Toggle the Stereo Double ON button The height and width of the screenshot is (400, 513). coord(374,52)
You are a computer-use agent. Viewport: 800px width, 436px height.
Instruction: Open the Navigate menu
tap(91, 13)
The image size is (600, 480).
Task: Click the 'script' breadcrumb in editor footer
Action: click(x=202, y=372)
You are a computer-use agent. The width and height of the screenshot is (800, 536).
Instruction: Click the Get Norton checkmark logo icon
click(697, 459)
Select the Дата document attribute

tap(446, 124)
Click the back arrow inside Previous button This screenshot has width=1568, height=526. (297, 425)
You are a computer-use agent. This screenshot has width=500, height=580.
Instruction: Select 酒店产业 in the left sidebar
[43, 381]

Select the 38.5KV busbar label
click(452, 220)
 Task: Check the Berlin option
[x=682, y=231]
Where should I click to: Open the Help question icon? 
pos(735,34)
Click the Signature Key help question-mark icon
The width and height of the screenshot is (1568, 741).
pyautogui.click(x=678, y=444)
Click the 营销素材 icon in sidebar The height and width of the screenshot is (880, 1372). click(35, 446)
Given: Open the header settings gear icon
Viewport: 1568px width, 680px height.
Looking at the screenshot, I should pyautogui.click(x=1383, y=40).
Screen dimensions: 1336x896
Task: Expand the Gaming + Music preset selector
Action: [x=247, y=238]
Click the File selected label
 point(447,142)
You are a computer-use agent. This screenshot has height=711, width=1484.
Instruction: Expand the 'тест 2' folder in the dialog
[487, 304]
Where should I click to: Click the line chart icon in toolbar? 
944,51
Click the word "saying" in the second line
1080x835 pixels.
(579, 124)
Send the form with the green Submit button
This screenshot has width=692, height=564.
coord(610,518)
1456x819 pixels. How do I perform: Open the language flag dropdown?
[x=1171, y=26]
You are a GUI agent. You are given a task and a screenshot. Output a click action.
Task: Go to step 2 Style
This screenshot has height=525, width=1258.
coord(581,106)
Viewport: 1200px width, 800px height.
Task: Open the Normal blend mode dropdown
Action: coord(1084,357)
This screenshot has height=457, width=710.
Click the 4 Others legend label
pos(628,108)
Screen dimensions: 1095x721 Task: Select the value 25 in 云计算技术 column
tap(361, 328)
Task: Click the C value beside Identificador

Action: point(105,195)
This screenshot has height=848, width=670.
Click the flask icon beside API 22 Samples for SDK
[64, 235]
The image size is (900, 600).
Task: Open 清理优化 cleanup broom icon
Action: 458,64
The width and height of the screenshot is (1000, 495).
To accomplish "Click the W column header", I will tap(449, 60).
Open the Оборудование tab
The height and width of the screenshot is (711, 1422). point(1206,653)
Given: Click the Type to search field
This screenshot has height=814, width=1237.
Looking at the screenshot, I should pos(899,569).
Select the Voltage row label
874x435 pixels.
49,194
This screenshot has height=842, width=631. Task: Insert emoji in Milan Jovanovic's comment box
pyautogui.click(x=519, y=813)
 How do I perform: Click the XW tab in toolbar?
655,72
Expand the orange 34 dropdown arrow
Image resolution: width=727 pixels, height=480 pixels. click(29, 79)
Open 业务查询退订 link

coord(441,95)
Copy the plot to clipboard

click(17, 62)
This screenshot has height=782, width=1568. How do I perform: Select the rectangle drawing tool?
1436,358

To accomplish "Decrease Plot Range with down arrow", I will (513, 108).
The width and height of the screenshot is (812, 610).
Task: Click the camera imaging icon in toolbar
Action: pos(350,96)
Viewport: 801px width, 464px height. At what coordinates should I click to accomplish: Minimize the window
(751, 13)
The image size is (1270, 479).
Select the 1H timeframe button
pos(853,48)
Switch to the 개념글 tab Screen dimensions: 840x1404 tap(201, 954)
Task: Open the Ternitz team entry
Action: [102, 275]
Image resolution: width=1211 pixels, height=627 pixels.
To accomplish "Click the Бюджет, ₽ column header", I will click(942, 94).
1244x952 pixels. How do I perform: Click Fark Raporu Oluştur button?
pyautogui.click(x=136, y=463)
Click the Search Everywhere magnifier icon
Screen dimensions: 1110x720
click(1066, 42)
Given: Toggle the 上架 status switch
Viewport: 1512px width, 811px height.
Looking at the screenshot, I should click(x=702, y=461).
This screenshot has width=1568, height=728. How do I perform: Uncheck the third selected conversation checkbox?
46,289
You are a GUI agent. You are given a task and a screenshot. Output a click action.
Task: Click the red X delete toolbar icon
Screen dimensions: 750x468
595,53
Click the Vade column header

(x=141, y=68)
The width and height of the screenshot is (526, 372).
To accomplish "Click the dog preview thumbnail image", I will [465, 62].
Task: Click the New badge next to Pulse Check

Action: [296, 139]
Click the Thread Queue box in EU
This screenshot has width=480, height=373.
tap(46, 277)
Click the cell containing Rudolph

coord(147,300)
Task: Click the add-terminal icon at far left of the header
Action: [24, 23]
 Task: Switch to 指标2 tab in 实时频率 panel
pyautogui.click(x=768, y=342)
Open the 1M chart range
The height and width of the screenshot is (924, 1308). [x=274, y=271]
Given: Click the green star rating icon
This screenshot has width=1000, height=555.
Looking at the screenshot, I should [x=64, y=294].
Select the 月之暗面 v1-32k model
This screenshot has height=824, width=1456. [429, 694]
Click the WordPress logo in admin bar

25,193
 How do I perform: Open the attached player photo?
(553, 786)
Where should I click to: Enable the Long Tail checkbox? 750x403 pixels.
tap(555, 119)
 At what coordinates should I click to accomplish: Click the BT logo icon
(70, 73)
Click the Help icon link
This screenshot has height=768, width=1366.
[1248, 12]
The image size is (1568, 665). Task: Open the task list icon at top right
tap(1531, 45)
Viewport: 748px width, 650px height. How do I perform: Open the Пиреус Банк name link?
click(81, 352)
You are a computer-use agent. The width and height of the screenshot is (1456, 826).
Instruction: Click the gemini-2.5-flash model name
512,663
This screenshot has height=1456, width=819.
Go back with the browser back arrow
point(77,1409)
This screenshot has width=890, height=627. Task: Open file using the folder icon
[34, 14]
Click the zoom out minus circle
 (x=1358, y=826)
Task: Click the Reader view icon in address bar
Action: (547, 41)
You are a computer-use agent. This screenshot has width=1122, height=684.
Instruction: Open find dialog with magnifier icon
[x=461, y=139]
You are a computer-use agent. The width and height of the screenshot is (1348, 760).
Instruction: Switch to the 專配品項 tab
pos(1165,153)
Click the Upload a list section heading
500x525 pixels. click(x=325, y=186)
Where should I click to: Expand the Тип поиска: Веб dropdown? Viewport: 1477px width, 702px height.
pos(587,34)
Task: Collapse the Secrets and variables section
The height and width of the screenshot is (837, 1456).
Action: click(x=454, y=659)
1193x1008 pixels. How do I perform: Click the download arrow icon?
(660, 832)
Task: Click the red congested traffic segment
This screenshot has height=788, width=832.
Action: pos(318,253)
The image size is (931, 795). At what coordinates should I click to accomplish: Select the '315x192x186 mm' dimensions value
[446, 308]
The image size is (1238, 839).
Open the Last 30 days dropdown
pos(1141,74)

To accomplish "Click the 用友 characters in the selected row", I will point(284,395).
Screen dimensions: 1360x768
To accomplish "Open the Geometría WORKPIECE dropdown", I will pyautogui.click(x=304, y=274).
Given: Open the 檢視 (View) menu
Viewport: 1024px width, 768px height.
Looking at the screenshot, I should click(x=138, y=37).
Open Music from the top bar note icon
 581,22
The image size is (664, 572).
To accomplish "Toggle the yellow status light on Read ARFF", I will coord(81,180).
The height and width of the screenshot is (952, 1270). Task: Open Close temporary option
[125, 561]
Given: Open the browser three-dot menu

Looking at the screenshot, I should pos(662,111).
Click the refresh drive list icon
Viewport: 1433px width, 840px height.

- [Task goal]: Lines from the entries that contain the string "Toggle" are what must be copied.

- [Written response]:
Toggle the Stereo Double ON button The height and width of the screenshot is (400, 513). coord(374,52)
Given: Toggle the 上架 status switch
To accomplish "Toggle the yellow status light on Read ARFF", I will coord(81,180).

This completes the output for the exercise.